Il racconto. Il giorno dei morti
- Rocco Palamara
Per commemorare degnamente i defunti era d’uso che, dopo la messa di ognissanti, un gruppo di donne si recasse al cimitero per liberarlo dalle sterpaglie e renderlo accessibile e pulito per “il giorno dei morti”. Una volta fu della squadra anche mia nonna Carmela che come al solito mi portò con se.
Per prima cosa raggiungemmo le altre donne nel punto stabilito presso la fine del paese. Tutte – compresa mia nonna – arrivarono munite non di fiori, ma di falci e di roncole.
Insieme intraprendemmo la ’insilicata in ripida discesa verso Africo e, col passo veloce di sempre, arrivammo presto in contrada Castagnare e davanti al cimitero. Là mi avvidi che dietro il cancello del quadrato murario il camposanto era veramente impraticabile perché fittamente coperto di felci giganti e di rovi. Arbusti che le donne (chi con la roncola, chi con la falce) si affrettarono a tagliare.
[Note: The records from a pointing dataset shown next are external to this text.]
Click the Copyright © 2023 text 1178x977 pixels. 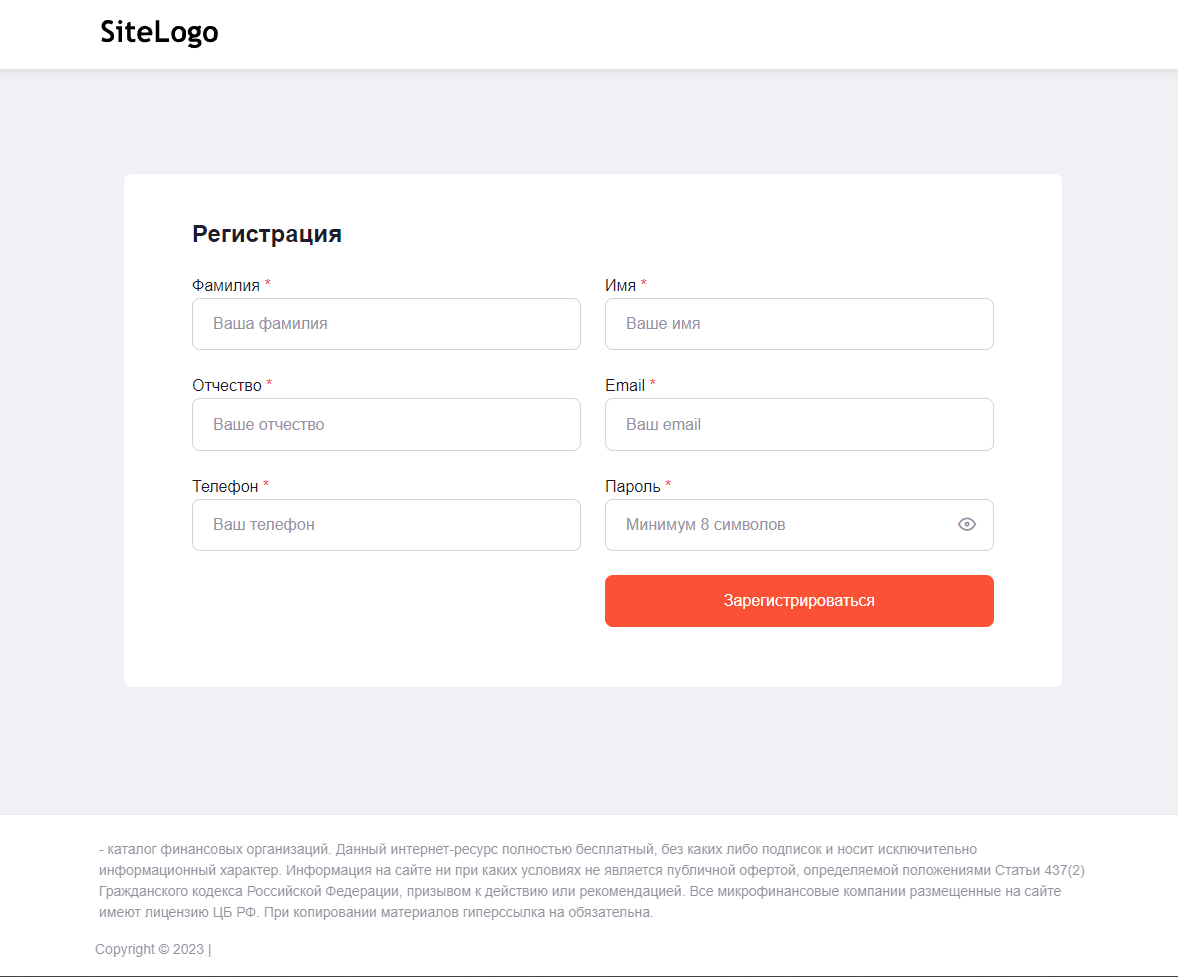point(150,949)
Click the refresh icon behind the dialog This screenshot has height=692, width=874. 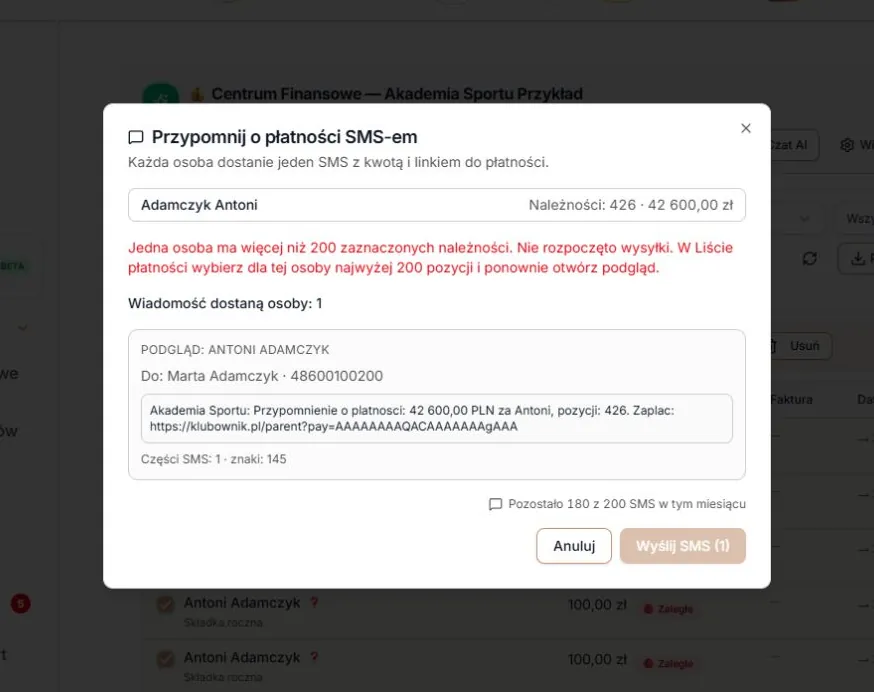click(x=809, y=258)
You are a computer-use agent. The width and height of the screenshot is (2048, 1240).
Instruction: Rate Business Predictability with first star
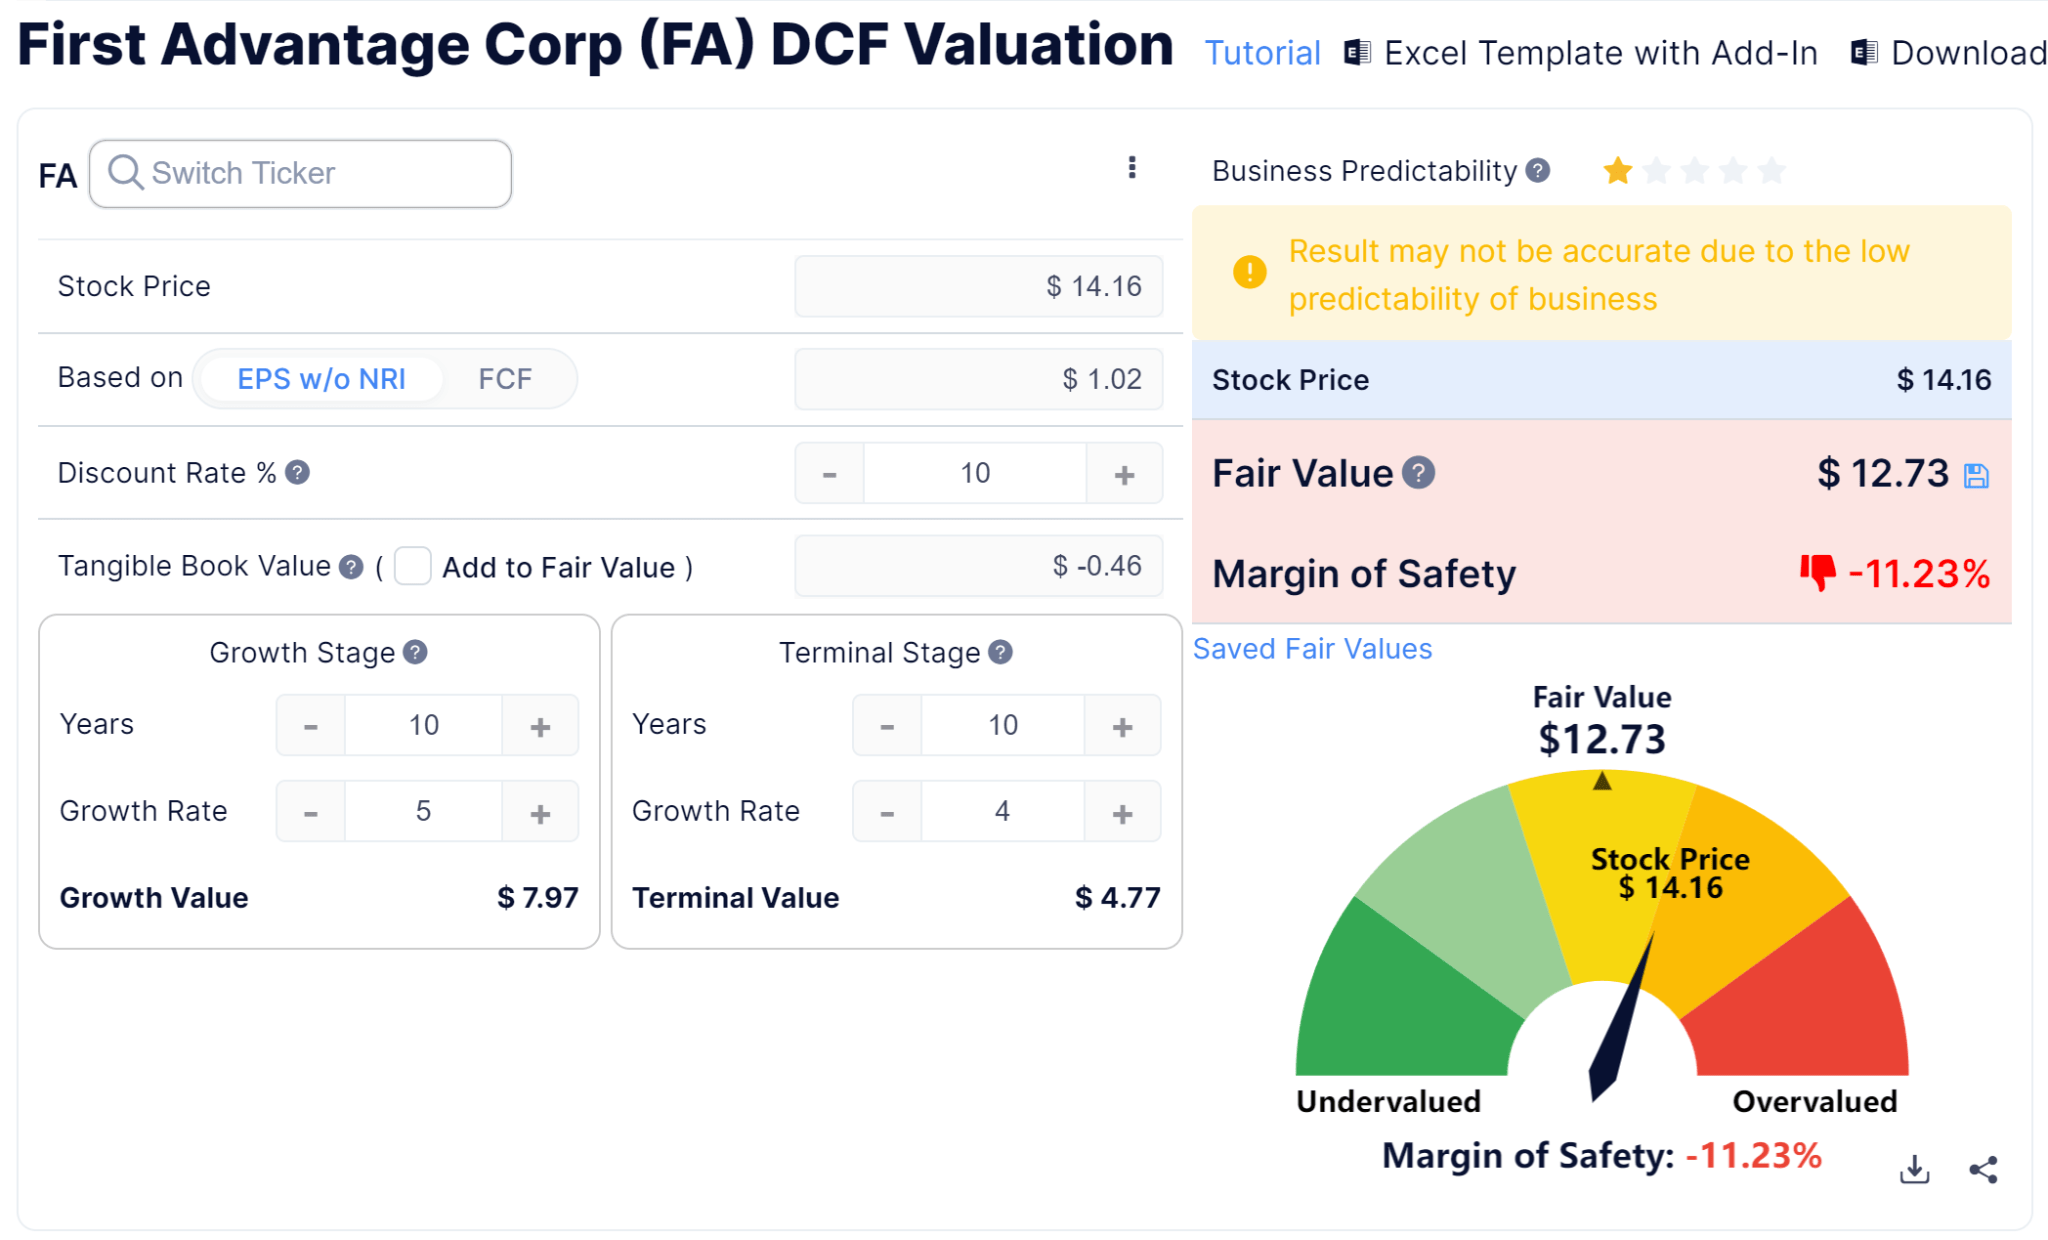pyautogui.click(x=1617, y=170)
Malgrado la loro maestria ci volle un bel po’ per sgombrare la strana foresta e rendere visibili le tombe, poi – poiché delle più non c’era traccia di nome, tumulo e a volte nemmeno della croce – altro tempo ancora ci volle per individuare ogni una quelle dei propri cari. Basandoci su labili segni e le vicinanze tra i sepolcri, trovammo anche noi quella di mia bisnonna Lucia morta 20 anni prima.
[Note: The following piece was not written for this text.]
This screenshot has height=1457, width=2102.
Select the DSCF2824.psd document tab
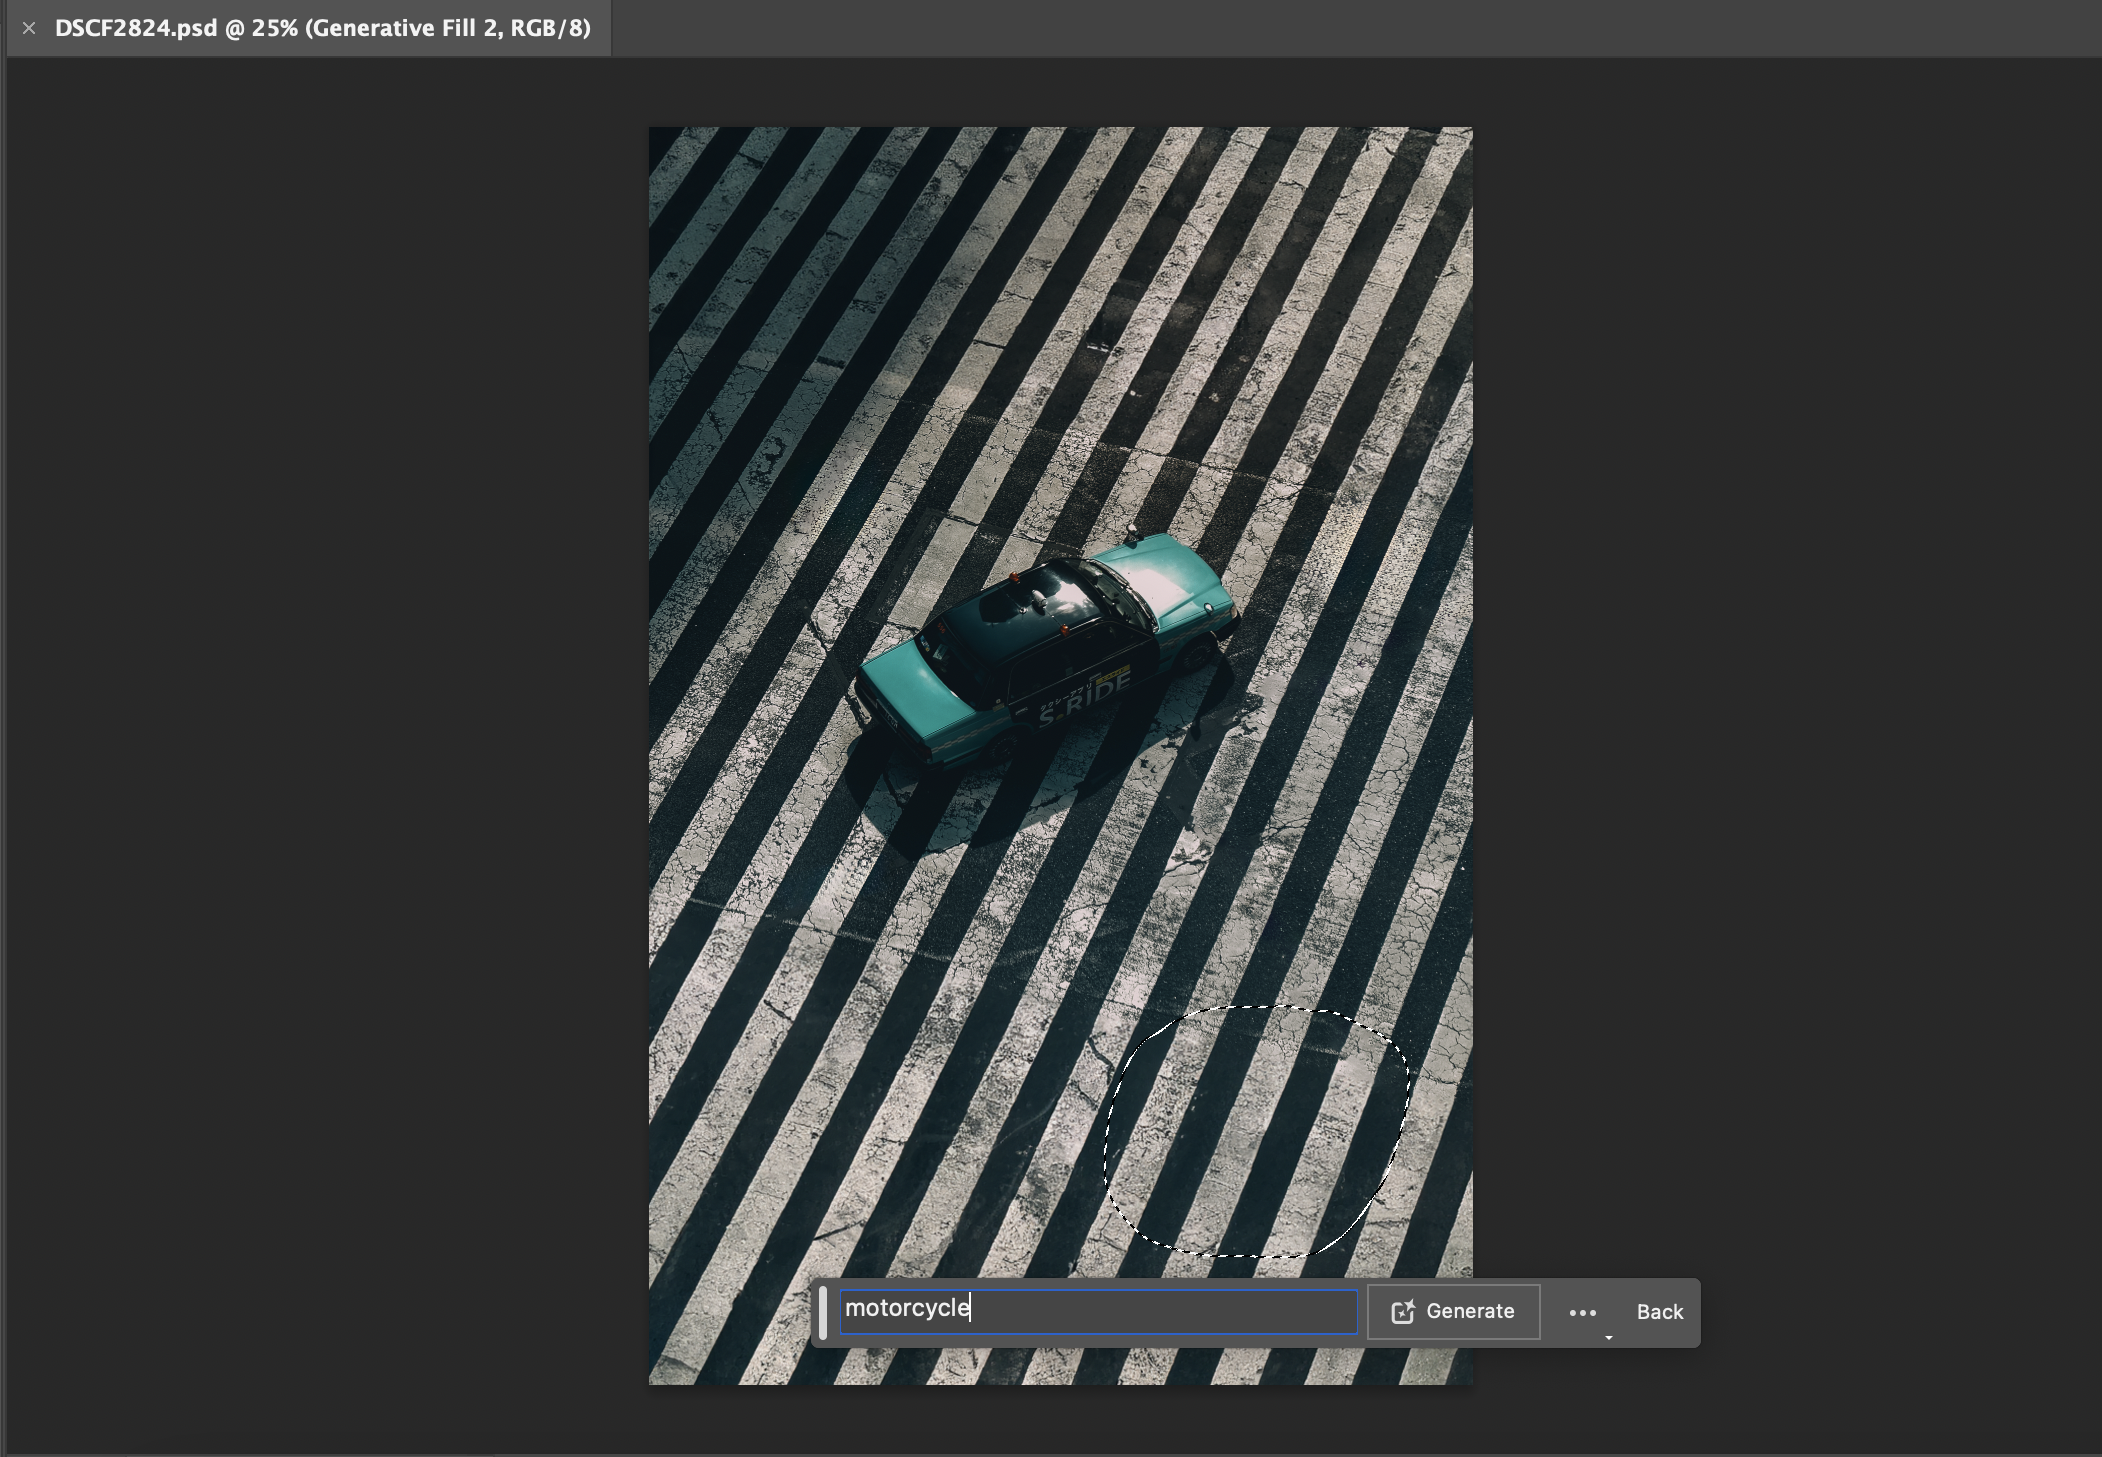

Solo allora le donne deposero i ferri e si accostarono a quella sorte di tumuli, passando repentinamente dal lavoro al pianto.
In breve i lamenti si levarono da tutte le parti tra le mura muschiate del cimitero.
Mia nonna – ricordo – fu la sola a non piangere. Non era nel suo essere, forestiera delle marine, accordarsi a quella comunione di più antico fondamento e poiché, per fortuna, non avevamo morti recenti, si espresse nel modo a lei più congeniale e che reputava anche più utile: estrasse l’inseparabile rosario e insieme pregammo per le anime di tutti quanti i ‘mbiatimorti e il loro riscatto dal purgatorio.
Poi, quando – come per un ordine superiore – i pianti finalmente cessarono, in breve ci ritrovammo nuovamente tutti quanti fuori dal camposanto per risalire ancora insieme verso il paese.
Il ritorno si fece col solito vivace chiacchiericcio femminile. Non sembrava perdurare il dolore nell’atteggiamento di quelle donne che poco prima avevano così pianto. I ‘mbiati morti erano stati onorati e restava ancora da piangere per il giorno dopo: quello proprio dei defunti. Poi sarebbe ritornato il tempo da dedicare ai vivi: alla famiglia, al lavoro dei campi e alle altre incombenze non poco numerose.
A meno che non ci fossero deceduti da accompagnare, dopo il giorno dei morti non ci sarebbero state altre visite al cimitero, dato che non era d’uso andare privatamente dai defunti. Come ogni cosa da noi era stabilita per “diritto”, anche ai morti toccavano solo le visite canoniche che coincidevano con le loro messe: quella “dell’otto” (all’ottavo giorno della morte); quella “del trenta” (al compimento del mese); l’altra detta “dei 3 mesi” e quella dell’anniversario della morte. Poi i defunti sarebbero stati lasciati in pace nella loro solitudine per riviverli nei ricordi; incontrarli nei sogni; nominarli con rispetto nei discorsi di tutti i giorni e nelle conversazioni serali; difendendone la memoria e consolando le loro anime con le preghiere, eventuali messe straordinarie e le donazioni “per l’anima dei morti”.
I rovi e le felci giganti sarebbero risorti rigogliosi nel cimitero.